Movie Reviews
The Ward
Directed By: John Carpenter
Starring: Amber Heard, Mamie Gummer, Danielle Panabaker
Certificate: 15
Reviewed By: Kyle Coleman
The trailer for The Ward didn’t inspire much confidence, so I wasn’t too upset that it wasn’t playing anywhere near me. Then I realized that John Carpenter (Halloween, The Thing) had the reins and I thought, “He’s pumped out some pretty good horror movies, why not this one?” Unfortunately, that optimism was crushed after the first 20 minutes of the film and John ultimately let me down.
The Ward is set in the 1960s and begins with Amber Heard (Drive Angry) suffering from temporary amnesia, only to learn that she has burned down a barn and is now in a psychiatry ward. She is soon attacked by the ghost of a former patient, and hatches an inept plan to escape from the facility along with the other lady patients the ghost is threatening. Unfortunately for her, the ghost is bent on disposing of all the patients, and the ghost has the upper hand.
Something noteworthy is that these female patients make up the most attractive psychiatric ward ever assembled. The whole time, I was expecting a seemingly perverted guard to make his move, but he actually rebuffed the advances of one of the girls (horror cliché avoided). Time was instead spent on not-developing a coherent story and on a song-and-dance scene that lasts about 45 minutes, at least, that’s how long it felt.

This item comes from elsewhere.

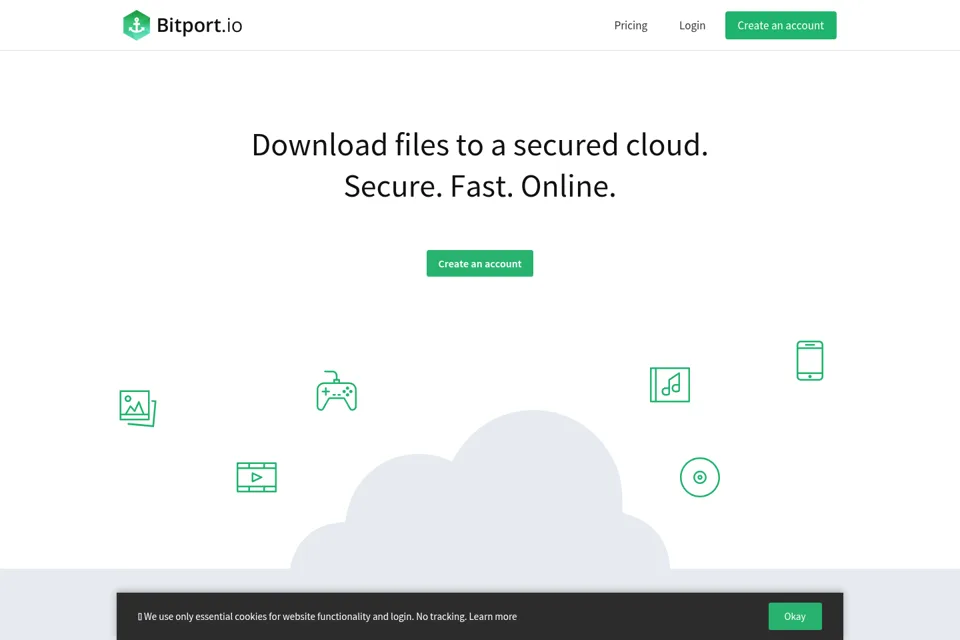Screen dimensions: 960x640
Task: Click the "Secure. Fast. Online." tagline
Action: tap(480, 186)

After her sub-par performance in Drive Angry, I didn’t have too much faith in Amber’s acting ability, but she was pretty convincing as a confused but rebellious patient, and isn’t too bad to look at either. The main problem I had with this film was the way the ghost was revealed. There was no element of surprise or jumpiness that makes horror movies suspenseful and chill inducing (see M. Night’s work in The Sixth Sense), but rather the ghost was revealed in a slow-pan type way in each of her scenes, deflating any tension that had been accrued. Lack of horror and suspense in a horror movie is not a recipe for success, and this element is an enormous waste of potential.
The Ward is only 88 minutes long, and the first 80 minutes are pretty forgettable. However, I truly did enjoy the twist at the end and upon reflection, scenes that I deemed laugh-worthy fit much better and make much more sense in context of the twist. That said, the fact that I was laughing out loud during a horror movie means something is amiss. The nice ending was far from correcting all the missteps Mr. Carpenter made, in this mishandled and entirely forgettable horror film.